- _THE TASK_: Exclude the pictures; give every entry again exactly as written.

(Stored data)
[Start of Attachment]
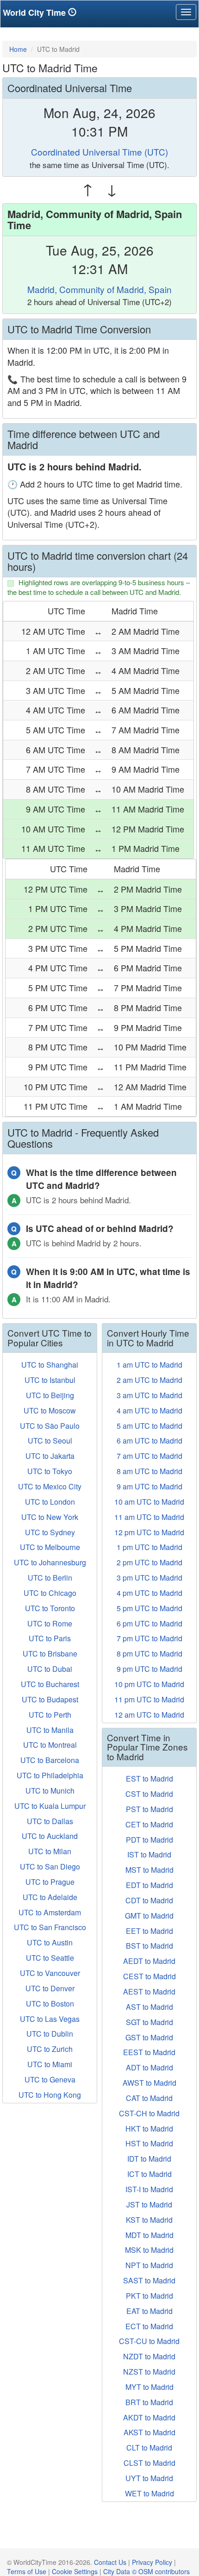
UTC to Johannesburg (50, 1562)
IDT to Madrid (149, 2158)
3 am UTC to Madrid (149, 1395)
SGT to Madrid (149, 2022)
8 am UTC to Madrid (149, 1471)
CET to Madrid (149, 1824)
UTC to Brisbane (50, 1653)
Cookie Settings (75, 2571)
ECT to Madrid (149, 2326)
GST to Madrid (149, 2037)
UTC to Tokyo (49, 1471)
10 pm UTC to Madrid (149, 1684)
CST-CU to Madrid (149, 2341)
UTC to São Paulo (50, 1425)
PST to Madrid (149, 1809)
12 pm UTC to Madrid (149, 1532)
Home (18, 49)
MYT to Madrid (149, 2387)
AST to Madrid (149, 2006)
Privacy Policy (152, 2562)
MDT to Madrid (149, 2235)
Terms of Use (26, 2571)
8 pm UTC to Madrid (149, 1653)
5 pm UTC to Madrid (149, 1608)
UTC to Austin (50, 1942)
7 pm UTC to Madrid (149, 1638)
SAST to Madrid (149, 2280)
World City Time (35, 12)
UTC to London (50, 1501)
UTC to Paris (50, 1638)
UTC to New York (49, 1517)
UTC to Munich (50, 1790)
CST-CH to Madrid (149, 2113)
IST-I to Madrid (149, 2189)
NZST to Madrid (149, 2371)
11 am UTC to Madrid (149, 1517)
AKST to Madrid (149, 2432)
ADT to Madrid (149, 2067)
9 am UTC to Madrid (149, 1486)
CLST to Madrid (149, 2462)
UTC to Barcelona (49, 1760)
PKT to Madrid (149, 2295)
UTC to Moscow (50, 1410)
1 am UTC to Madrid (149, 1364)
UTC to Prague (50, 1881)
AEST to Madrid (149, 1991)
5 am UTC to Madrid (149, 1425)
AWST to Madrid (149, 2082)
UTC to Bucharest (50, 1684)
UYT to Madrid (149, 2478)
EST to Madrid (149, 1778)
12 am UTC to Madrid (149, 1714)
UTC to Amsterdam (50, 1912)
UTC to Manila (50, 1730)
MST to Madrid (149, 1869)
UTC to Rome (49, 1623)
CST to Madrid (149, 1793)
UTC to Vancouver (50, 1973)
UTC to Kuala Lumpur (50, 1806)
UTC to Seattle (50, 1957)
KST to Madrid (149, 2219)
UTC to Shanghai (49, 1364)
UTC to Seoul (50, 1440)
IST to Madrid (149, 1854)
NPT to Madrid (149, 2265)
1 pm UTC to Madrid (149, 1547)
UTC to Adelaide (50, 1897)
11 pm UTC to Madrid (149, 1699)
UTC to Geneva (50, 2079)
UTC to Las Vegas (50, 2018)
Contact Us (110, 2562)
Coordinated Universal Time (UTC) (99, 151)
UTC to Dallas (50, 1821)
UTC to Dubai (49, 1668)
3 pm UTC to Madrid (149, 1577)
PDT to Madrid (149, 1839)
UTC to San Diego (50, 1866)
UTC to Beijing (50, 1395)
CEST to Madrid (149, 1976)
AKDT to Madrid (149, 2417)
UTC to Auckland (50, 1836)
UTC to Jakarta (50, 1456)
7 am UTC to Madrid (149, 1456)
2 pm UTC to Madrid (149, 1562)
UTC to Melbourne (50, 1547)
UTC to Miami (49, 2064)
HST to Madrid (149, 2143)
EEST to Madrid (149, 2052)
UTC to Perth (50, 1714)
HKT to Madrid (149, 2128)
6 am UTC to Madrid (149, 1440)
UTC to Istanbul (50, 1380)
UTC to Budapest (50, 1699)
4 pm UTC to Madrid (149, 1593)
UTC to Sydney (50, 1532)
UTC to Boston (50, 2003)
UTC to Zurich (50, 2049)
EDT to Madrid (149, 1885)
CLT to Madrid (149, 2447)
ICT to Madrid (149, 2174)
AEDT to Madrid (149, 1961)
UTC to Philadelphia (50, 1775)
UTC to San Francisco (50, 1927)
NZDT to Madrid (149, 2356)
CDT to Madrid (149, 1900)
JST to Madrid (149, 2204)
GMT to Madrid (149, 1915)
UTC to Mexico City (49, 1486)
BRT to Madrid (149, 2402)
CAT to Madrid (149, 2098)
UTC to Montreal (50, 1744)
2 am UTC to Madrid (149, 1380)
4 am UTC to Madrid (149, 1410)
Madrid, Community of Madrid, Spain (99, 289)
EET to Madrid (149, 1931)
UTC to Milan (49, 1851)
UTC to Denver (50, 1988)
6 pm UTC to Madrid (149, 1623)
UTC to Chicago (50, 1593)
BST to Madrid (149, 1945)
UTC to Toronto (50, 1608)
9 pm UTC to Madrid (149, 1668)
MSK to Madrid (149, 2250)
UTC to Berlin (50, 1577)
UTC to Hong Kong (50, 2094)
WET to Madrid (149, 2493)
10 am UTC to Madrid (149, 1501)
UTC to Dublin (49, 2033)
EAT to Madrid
[End of Attachment]
- _RESPONSE_:
UTC to Johannesburg (50, 1562)
IDT to Madrid (149, 2158)
3 am UTC to Madrid (149, 1395)
SGT to Madrid (149, 2022)
8 am UTC to Madrid (149, 1471)
CET to Madrid (149, 1824)
UTC to Brisbane (50, 1653)
Cookie Settings (75, 2571)
ECT to Madrid (149, 2326)
GST to Madrid (149, 2037)
UTC to Tokyo (49, 1471)
10 pm UTC to Madrid (149, 1684)
CST-CU to Madrid (149, 2341)
UTC to São Paulo (50, 1425)
PST to Madrid (149, 1809)
12 pm UTC to Madrid (149, 1532)
Home (18, 49)
MYT to Madrid (149, 2387)
AST to Madrid (149, 2006)
Privacy Policy (152, 2562)
MDT to Madrid (149, 2235)
Terms of Use (26, 2571)
8 pm UTC to Madrid (149, 1653)
5 pm UTC to Madrid (149, 1608)
UTC to Austin (50, 1942)
7 pm UTC to Madrid (149, 1638)
SAST to Madrid (149, 2280)
World City Time (35, 12)
UTC to London (50, 1501)
UTC to Paris (50, 1638)
UTC to New York (49, 1517)
UTC to Munich (50, 1790)
CST-CH to Madrid (149, 2113)
IST-I to Madrid (149, 2189)
NZST to Madrid (149, 2371)
11 am UTC to Madrid (149, 1517)
AKST to Madrid (149, 2432)
ADT to Madrid (149, 2067)
9 am UTC to Madrid (149, 1486)
CLST to Madrid (149, 2462)
UTC to Barcelona (49, 1760)
PKT to Madrid (149, 2295)
UTC to Moscow (50, 1410)
1 am UTC to Madrid (149, 1364)
UTC to Prague (50, 1881)
AEST to Madrid (149, 1991)
5 am UTC to Madrid (149, 1425)
AWST to Madrid (149, 2082)
UTC to Bucharest (50, 1684)
UYT to Madrid (149, 2478)
EST to Madrid (149, 1778)
12 am UTC to Madrid (149, 1714)
UTC to Amsterdam (50, 1912)
UTC to Manila (50, 1730)
MST to Madrid (149, 1869)
UTC to Rome (49, 1623)
CST to Madrid (149, 1793)
UTC to Vancouver (50, 1973)
UTC to Kuala Lumpur (50, 1806)
UTC to Seattle (50, 1957)
KST to Madrid (149, 2219)
UTC to Shanghai (49, 1364)
UTC to Seoul (50, 1440)
IST to Madrid (149, 1854)
NPT to Madrid (149, 2265)
1 pm UTC to Madrid (149, 1547)
UTC to Adelaide (50, 1897)
11 pm UTC to Madrid (149, 1699)
UTC to Geneva (50, 2079)
UTC to Las Vegas (50, 2018)
Contact Us (110, 2562)
Coordinated Universal Time (UTC) (99, 151)
UTC to Dallas (50, 1821)
UTC to Dubai (49, 1668)
3 pm UTC to Madrid (149, 1577)
PDT to Madrid (149, 1839)
UTC to San Diego (50, 1866)
UTC to Beijing (50, 1395)
CEST to Madrid (149, 1976)
AKDT to Madrid (149, 2417)
UTC to Auckland (50, 1836)
UTC to Jakarta (50, 1456)
7 am UTC to Madrid (149, 1456)
2 pm UTC to Madrid (149, 1562)
UTC to Melbourne (50, 1547)
UTC to Miami (49, 2064)
HST to Madrid (149, 2143)
EEST to Madrid (149, 2052)
UTC to Perth (50, 1714)
HKT to Madrid (149, 2128)
6 am UTC to Madrid (149, 1440)
UTC to Istanbul (50, 1380)
UTC to Budapest (50, 1699)
4 pm UTC to Madrid (149, 1593)
UTC to Sydney (50, 1532)
UTC to Boston (50, 2003)
UTC to Zurich (50, 2049)
EDT to Madrid (149, 1885)
CLT to Madrid (149, 2447)
ICT to Madrid (149, 2174)
AEDT to Madrid (149, 1961)
UTC to Philadelphia (50, 1775)
UTC to San Francisco (50, 1927)
NZDT to Madrid (149, 2356)
CDT to Madrid (149, 1900)
JST to Madrid (149, 2204)
GMT to Madrid (149, 1915)
UTC to Mexico City (49, 1486)
BRT to Madrid (149, 2402)
CAT to Madrid (149, 2098)
UTC to Montreal (50, 1744)
2 am UTC to Madrid (149, 1380)
4 am UTC to Madrid (149, 1410)
Madrid, Community of Madrid, Spain (99, 289)
EET to Madrid (149, 1931)
UTC to Milan (49, 1851)
UTC to Denver (50, 1988)
6 pm UTC to Madrid (149, 1623)
UTC to Chicago (50, 1593)
BST to Madrid (149, 1945)
UTC to Toronto (50, 1608)
9 pm UTC to Madrid (149, 1668)
MSK to Madrid (149, 2250)
UTC to Berlin (50, 1577)
UTC to Hong Kong (50, 2094)
WET to Madrid (149, 2493)
10 am UTC to Madrid (149, 1501)
UTC to Dublin (49, 2033)
EAT to Madrid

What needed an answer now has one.